Russell’s basic performance kit is filled with prints of Aztec tapestry, some watercolours he’s painted for a Flyying Colours show, blue cardboard with diagonal scalpel slits cut through, old Magic Eye prints, a plastic magnifying card, a piece of black card pitted with staple holes and myriad other bits and pieces. He carries the black card over to his projector and demonstrates how he uses it for a starry effect, describing how his hybrid system of analogue and digital equipment with video feedback can create “a labyrinth of dots”. This is the kind of thing that he will decide upon spontaneously at a show and manipulate the material with his own hands under the projector’s eye.
“When I started VJing for bands, I [used] VJ software,” he says. “It was all pre-made and planned and I found that it was restricting, because a live performance is live; it happens differently every time the performer gets on stage. [Now] I use live cameras, so I can respond to the flow of the set. I can have a much wider spectrum of feeling and expression by having a hands-on approach and working with crafts and the textures of things,” he says.
“I think most VJs work with pre-recorded content. I think there’s a lot of bad visual content out there and a lot of VJs who are doing visuals that aren’t relevant to what’s going on or that don’t truly respond to the atmosphere. They’re just a hired gun,” continues Russell. “It takes on this very commercial style: flashing lights! Boom-boom-boom! You’ve just seen a live show! You’ve been blown away!” he laughs. “I’m interested in what’s outside of human perception. [I’m] trying to push those boundaries a little bit, by making light seem like it’s doing something that’s sort of impossible.”
Russell’s recent projects include the Nuggets compilation record showcase at the Sydney Festival (in which he had the opportunity to work with a 20K Barco projector with a screen of cinematic size), some radiant artwork for Rat & Co’s just-released debut album and a thought-provoking piece at 2013’s Sugar Mountain Festival in Victoria titled You Are Environment. The album artwork in particular is paving an avenue towards fine art practice, which is in line with Russell’s earlier work manipulating still images in interesting ways to extend their meaning.
At the end of February, Russell’s collaboration with rising Melbourne experimental-electro group I’lls will culminate in a clip he’s created for their single Plans Only Drawn.
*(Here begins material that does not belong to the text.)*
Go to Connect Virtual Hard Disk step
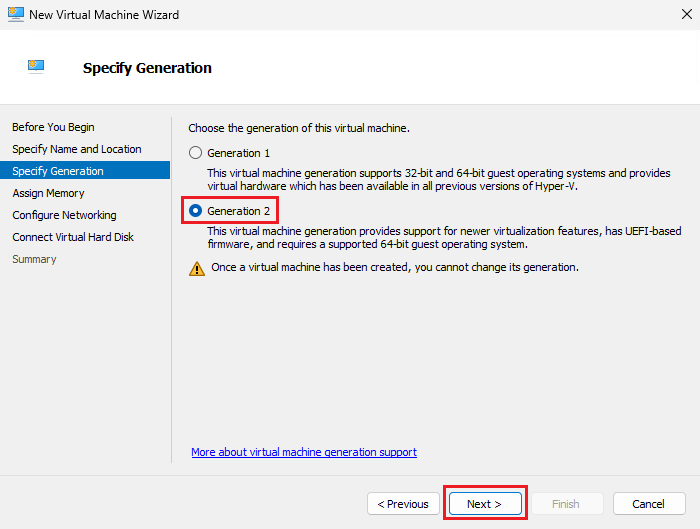point(73,237)
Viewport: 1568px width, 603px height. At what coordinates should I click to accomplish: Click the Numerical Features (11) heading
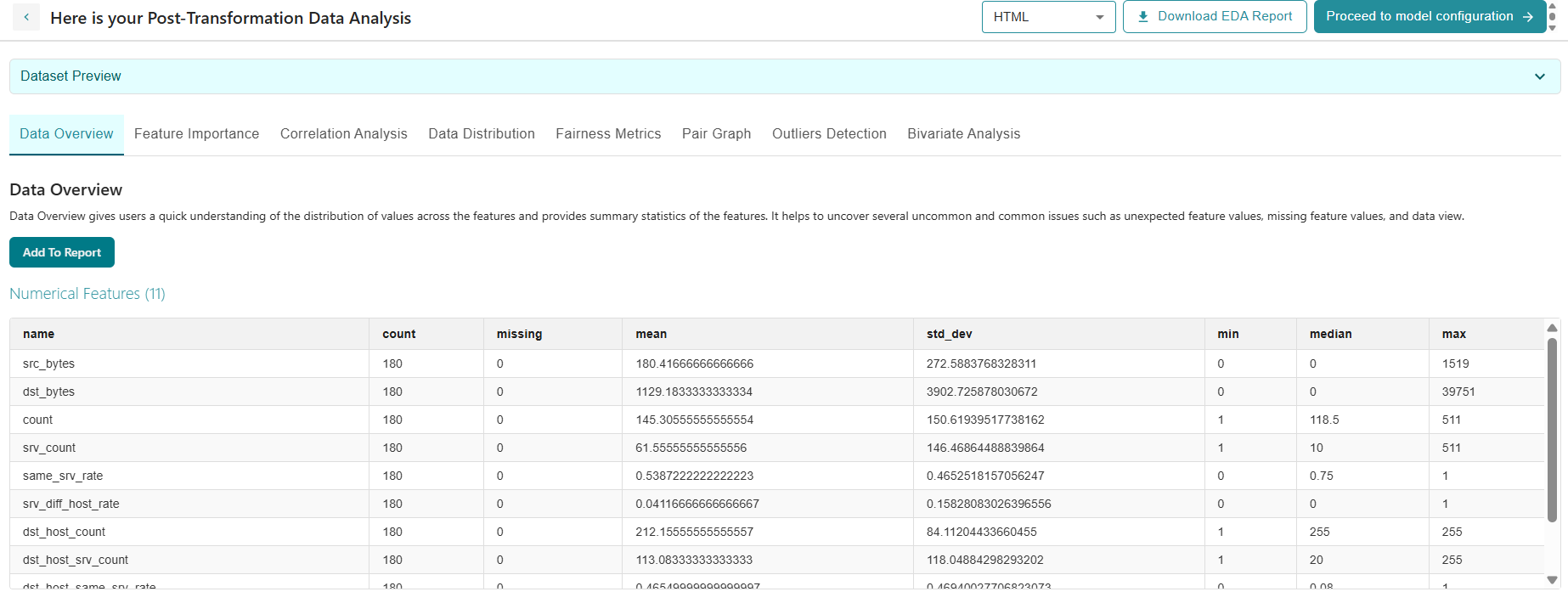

He met the band through their support slots on tour with Chet Faker, whom Thomas travelled with on the musician’s 2012 east coast dates.
“The song’s about having plans to change your life. So I used this blueprint paper,” he says, pointing out the blossoming symmetric diagrams on his screen. “It’s introspective – it’s sort of about self-reflection, and regret, and looking for change.” The clip was created in much the same way as his live visuals are: he played the track and within a few takes had produced the material which he then projected onto I’lls vocalist Simon Lam’s face in an explication of the song’s vocal delay effects.
“It’s a humbling realisation that there’s much more to what’s going on than an individual can perceive on a surface level,” he says. “The universe, the cosmos, the inner life, the outer life. That’s why I like abstract stuff; it makes people create their own interpretation.”
I’lls single Plans Only Drawn will be released late February 2013.